#### Exercise objective
Of the records that follow, copy only the lines from the line containing "Fear Free (71, 1497)" to the line containing "卓球 (150, 481)", both included, exactly as written.

Stored data
##############################

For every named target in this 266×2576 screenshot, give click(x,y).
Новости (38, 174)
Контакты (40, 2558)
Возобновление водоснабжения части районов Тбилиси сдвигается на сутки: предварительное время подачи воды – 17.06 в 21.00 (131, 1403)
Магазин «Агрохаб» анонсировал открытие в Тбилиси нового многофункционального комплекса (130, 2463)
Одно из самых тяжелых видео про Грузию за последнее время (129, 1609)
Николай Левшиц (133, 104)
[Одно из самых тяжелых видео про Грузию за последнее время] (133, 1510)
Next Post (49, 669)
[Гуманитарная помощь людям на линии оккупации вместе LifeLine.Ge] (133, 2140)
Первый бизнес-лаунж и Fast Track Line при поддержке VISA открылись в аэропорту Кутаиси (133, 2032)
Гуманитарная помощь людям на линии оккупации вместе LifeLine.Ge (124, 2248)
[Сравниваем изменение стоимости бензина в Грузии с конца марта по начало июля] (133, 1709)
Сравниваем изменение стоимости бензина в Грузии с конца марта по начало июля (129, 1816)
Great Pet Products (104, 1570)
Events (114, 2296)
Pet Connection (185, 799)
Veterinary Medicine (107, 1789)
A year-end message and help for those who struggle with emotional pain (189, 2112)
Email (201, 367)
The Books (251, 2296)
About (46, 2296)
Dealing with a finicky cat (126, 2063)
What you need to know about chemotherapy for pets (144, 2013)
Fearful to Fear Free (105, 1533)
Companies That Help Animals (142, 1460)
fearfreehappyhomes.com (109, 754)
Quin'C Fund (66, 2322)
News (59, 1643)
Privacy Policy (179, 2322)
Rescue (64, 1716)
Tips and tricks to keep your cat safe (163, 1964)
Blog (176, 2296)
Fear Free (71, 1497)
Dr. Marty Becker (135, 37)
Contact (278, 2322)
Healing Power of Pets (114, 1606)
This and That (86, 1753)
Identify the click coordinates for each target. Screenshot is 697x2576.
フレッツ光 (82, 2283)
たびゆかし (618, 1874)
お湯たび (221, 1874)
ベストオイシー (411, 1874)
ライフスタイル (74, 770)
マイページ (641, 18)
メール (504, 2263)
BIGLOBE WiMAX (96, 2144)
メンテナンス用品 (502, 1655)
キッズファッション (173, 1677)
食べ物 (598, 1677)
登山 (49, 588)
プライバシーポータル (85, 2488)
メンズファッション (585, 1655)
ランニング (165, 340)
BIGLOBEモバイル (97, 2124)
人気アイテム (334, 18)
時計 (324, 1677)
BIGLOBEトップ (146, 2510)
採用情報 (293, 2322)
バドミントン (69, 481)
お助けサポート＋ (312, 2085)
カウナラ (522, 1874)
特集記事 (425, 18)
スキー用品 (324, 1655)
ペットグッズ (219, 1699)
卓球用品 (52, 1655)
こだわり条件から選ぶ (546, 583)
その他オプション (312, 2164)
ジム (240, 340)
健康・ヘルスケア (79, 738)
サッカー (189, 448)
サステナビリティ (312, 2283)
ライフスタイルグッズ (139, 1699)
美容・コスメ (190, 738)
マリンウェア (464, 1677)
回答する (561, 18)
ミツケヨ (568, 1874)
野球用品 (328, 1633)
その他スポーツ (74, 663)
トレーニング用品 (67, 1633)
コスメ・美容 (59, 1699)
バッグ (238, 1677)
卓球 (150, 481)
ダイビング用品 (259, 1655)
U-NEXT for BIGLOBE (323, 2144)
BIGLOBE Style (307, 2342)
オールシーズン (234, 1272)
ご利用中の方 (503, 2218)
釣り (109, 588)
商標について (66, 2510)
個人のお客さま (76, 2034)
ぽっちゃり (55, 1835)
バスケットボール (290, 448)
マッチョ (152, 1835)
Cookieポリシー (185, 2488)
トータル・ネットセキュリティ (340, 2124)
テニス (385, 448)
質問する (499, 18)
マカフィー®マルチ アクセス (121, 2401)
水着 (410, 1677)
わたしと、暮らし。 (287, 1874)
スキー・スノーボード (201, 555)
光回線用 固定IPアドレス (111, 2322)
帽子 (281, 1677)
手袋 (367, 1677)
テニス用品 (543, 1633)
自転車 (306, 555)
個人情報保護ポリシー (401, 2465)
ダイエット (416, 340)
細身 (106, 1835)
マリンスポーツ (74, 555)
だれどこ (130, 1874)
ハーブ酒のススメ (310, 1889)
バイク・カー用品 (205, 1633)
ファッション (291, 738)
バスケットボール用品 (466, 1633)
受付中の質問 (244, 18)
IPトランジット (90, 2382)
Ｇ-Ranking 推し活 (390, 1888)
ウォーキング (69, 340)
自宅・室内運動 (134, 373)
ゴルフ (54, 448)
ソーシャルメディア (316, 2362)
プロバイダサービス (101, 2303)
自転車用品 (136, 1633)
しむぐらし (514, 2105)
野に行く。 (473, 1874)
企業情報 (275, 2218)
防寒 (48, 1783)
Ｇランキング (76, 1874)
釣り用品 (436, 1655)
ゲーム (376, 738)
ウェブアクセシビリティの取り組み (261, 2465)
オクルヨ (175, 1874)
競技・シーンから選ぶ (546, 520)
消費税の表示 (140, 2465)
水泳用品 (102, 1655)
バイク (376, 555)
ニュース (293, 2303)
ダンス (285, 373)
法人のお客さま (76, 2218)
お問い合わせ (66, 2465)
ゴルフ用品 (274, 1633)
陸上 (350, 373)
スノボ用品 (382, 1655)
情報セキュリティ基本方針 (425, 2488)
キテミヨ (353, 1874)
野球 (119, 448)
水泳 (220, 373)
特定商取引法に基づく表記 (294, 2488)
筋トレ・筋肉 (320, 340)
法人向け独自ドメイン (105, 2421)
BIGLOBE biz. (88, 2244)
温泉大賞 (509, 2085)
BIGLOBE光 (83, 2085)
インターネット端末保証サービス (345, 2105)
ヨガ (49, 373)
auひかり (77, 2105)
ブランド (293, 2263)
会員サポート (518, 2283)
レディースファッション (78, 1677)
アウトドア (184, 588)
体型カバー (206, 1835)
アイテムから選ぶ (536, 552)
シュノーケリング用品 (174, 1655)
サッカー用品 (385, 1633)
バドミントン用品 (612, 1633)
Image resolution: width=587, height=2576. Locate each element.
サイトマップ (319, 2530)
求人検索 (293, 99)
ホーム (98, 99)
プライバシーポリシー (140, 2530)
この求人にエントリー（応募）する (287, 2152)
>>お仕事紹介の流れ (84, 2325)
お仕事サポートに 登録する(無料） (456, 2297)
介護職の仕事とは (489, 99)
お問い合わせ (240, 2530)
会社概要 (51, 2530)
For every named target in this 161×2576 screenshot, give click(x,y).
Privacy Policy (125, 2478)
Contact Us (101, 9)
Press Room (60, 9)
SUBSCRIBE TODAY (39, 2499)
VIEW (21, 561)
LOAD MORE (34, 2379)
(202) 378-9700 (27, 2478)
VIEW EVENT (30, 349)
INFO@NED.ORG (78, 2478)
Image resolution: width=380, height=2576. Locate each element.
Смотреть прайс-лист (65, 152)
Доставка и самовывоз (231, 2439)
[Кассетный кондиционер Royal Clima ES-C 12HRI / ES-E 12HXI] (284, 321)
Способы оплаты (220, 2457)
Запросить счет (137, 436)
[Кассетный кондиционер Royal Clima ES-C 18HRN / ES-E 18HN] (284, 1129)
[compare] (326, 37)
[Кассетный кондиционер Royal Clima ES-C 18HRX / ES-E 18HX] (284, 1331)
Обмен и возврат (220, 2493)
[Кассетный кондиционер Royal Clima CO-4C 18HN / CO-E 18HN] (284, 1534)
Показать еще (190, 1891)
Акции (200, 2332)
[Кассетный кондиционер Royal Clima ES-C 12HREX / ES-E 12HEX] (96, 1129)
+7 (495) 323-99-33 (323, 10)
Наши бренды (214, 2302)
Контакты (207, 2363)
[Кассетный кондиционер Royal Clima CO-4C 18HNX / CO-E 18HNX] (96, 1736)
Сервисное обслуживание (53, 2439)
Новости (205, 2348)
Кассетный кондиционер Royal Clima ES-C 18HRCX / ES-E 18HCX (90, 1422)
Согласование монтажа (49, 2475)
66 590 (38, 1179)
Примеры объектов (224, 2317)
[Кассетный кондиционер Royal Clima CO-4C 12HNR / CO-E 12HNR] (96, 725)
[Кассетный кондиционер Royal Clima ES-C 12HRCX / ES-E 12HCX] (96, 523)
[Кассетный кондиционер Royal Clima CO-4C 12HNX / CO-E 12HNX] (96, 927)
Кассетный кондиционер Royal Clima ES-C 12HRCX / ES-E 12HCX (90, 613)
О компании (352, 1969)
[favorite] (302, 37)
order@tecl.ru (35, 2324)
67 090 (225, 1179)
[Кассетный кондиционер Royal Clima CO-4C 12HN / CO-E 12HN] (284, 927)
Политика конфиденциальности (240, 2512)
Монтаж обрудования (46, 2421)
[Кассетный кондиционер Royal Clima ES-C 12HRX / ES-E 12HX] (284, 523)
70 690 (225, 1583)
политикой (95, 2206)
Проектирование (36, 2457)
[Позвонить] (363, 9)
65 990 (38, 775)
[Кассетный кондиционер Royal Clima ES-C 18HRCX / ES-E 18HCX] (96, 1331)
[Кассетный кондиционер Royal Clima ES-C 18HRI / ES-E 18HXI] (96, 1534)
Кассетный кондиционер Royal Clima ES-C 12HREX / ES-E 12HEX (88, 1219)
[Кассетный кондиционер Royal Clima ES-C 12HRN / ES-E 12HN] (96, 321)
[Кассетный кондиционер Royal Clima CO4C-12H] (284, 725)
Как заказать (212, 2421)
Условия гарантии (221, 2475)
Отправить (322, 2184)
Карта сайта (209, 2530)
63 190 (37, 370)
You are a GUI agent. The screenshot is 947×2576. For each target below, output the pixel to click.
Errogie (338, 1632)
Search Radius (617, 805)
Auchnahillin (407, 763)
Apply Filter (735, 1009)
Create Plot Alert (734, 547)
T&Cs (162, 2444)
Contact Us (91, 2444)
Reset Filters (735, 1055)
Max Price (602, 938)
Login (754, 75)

##############################

#### Written answer
Fear Free (71, 1497)
Dr. Marty Becker (135, 37)
Contact (278, 2322)
Healing Power of Pets (114, 1606)
This and That (86, 1753)
Identify the click coordinates for each target. Screenshot is 697x2576.
フレッツ光 (82, 2283)
たびゆかし (618, 1874)
お湯たび (221, 1874)
ベストオイシー (411, 1874)
ライフスタイル (74, 770)
マイページ (641, 18)
メール (504, 2263)
BIGLOBE WiMAX (96, 2144)
メンテナンス用品 (502, 1655)
キッズファッション (173, 1677)
食べ物 (598, 1677)
登山 (49, 588)
プライバシーポータル (85, 2488)
メンズファッション (585, 1655)
ランニング (165, 340)
BIGLOBEモバイル (97, 2124)
人気アイテム (334, 18)
時計 (324, 1677)
BIGLOBEトップ (146, 2510)
採用情報 (293, 2322)
バドミントン (69, 481)
お助けサポート＋ (312, 2085)
カウナラ (522, 1874)
特集記事 (425, 18)
スキー用品 (324, 1655)
ペットグッズ (219, 1699)
卓球用品 (52, 1655)
こだわり条件から選ぶ (546, 583)
その他オプション (312, 2164)
ジム (240, 340)
健康・ヘルスケア (79, 738)
サッカー (189, 448)
サステナビリティ (312, 2283)
ライフスタイルグッズ (139, 1699)
美容・コスメ (190, 738)
マリンウェア (464, 1677)
回答する (561, 18)
ミツケヨ (568, 1874)
野球用品 (328, 1633)
その他スポーツ (74, 663)
トレーニング用品 (67, 1633)
コスメ・美容 (59, 1699)
バッグ (238, 1677)
卓球 (150, 481)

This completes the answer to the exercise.